# PIKE & the HUNT TEST



## R E McCraith (Nov 24, 2011)

This weekend PIKE Rabbit & I were in Cecilia Ky for PIKE's junior HT - 2 clubs sponsering & 2 fields to run in = 4 legs - How proud am I of PIKE ? of the 16 dogs in the junior hunt test PIKE had the best average score over 4 legs of 9.25 - 1.25 points more than the second best pup - of 40 dogs in the total running - 16 were V's - what a great weekend - the rest of the story to follow as we just got home !


----------



## texasred (Jan 29, 2012)

Way to GO PIKE.


----------



## Aimless1 (Sep 25, 2011)

Congratulations Pike. Glad you go along for the fun REM ;D


----------



## redbirddog (Apr 23, 2010)

So cool! Nice job Pike. Great scores.

By the pictures you can tell REM is beaming with pride.

RBD


----------



## VictoriaW (Mar 16, 2011)

Wow...that is a huge lead over the next pup! Nice job, Pike!


----------



## R E McCraith (Nov 24, 2011)

PIKE thanks you for the congratulations - we met the nicest people at the event - only down side was there were a lot of stick tights in the field if you had a long hair pup - got a lot of advice from 2 pro trainers from MI ( traveled 600mi with 4 client pups ) & 1 pro trainer from Ga ( traveled 700mi with 2 client pups ) they were all like Ken - ask any question and they did their best to answer it - one high light of the weekend was a 10yr old young lady who ran her dads 21/2yr old GSP on one leg of JH and qualified - had a smile as big as our state when she came out of the field - everyone there were just as proud of her as her dad and showed it - as we know youth is the future for the pointing breeds in the field - PIKE got his lowest scores in trainability - I think that means ME - LOL- but true !


----------



## WillowyndRanch (Apr 3, 2012)

R said:


> of the 16 dogs in the junior hunt test PIKE had the best average score over 4 legs of 9.25 - 1.25 points more than the second best pup


  Guess nobody told you Hunt Tests were non-competitive, huh? ;D Big Congrat's!



R said:


> PIKE got his lowest scores in trainability - I think that means ME - LOL- but true !

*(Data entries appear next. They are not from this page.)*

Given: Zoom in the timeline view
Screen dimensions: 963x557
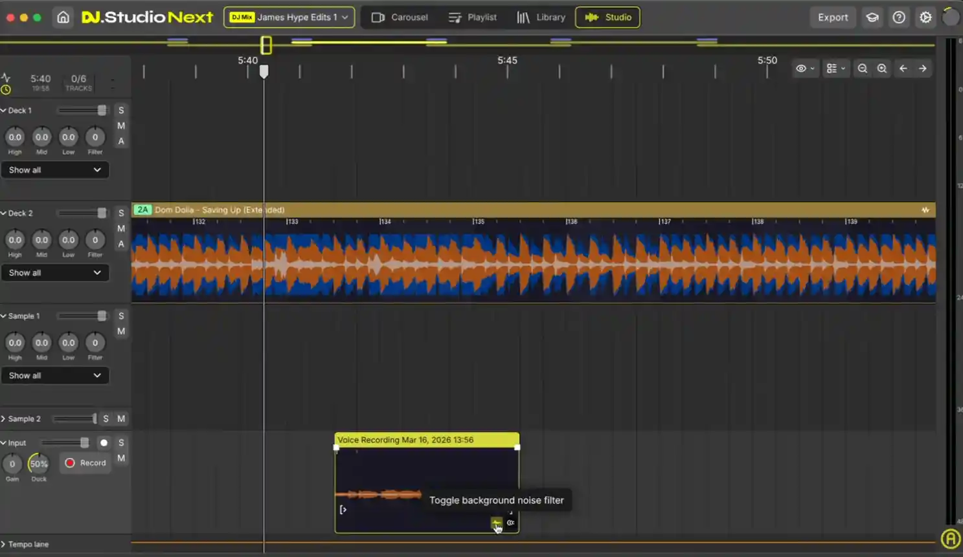Looking at the screenshot, I should pyautogui.click(x=881, y=69).
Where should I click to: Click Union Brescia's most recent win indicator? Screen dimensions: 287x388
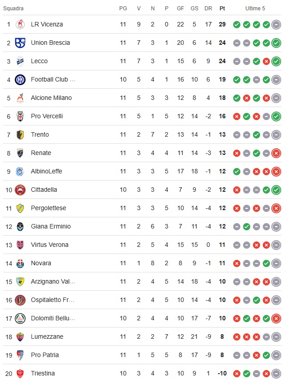(x=276, y=43)
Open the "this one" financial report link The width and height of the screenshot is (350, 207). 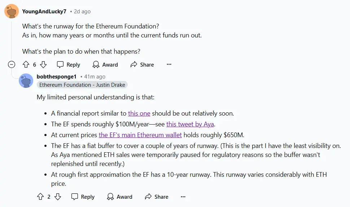tap(139, 113)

Most of the Competitive trial dogs I run in Hunt Tests will have a score something like 10/10/10/6 Six being the trainability. Many HT judges confuse a dog that can hunt without dependence on the handler as one that is difficult to train. That tells me you might have a trial prospect on your hands. 

Good Job Pike and REM!
Ken


----------



## hotmischief (Mar 11, 2012)

Congratulation Pike and REM - I know nothing about these trials, but found this thread very interesting.

The low trainability score, does that mean because he is so good at everything, he does it despite you??


----------



## R E McCraith (Nov 24, 2011)

Hot - read the AKC regs before PIKE & I signed up - after that it was watch listen and learn in the Field - you have a V - let me tell you this - if out of a hunt line the JH is a cake walk - I had no idea when we went the judges were on horse back! PIKE thought what big puppies ! just fun for you and the pup - and you will meet some great trainers - if a HT is in your area - try it - if you know anyone that has done it - you will be way a head of PIKE and me !


----------



## R E McCraith (Nov 24, 2011)

Ken - the best scores came from judges that do field trials - after talking to some great trainers at the trial - I did see this - you haVe a job that is so hard to do - hang in there - or V's will V just show MUTT's !


----------



## jcbuch (Oct 15, 2009)

Rem 

Congrats on the hunt test passe to Pike and you. We been battened down for the hurrican with no power finally data on iPhone is working. Hunt tests r great fun, do you plan to run senior and master?

Joe


----------



## R E McCraith (Nov 24, 2011)

jg - yes PIKE will start training this fall and winter to start senior hunt tests next year - lot to work on but he should figure it out - ? for KEN - the trainers we met at the hunt test like to get a bird first then the back - is that how you like to do it - HOT PIKE ranges large and it seemed the judges that mainly judge hunt tests like a closer working pup - I had no compliant on PIKE he whoaed and here every time on whistle - on one leg PIKE pointed 3 birds in under 5min - the judge asked if we minded leaving the field because his brace mate was having trouble finding birds and PIKE had already qualified - so we left - the judge gave PIKE a 9 for finding birds - I thought he should of had a 10 but thats judging LOL


----------



## R E McCraith (Nov 24, 2011)

Please note - the ribbons were attached to PIKE with staples - no harm no foul - HAPPY HALLOWEEN LOL !


----------



## zigzag (Oct 4, 2011)

Nice four for four on the JH. Congratulations.


----------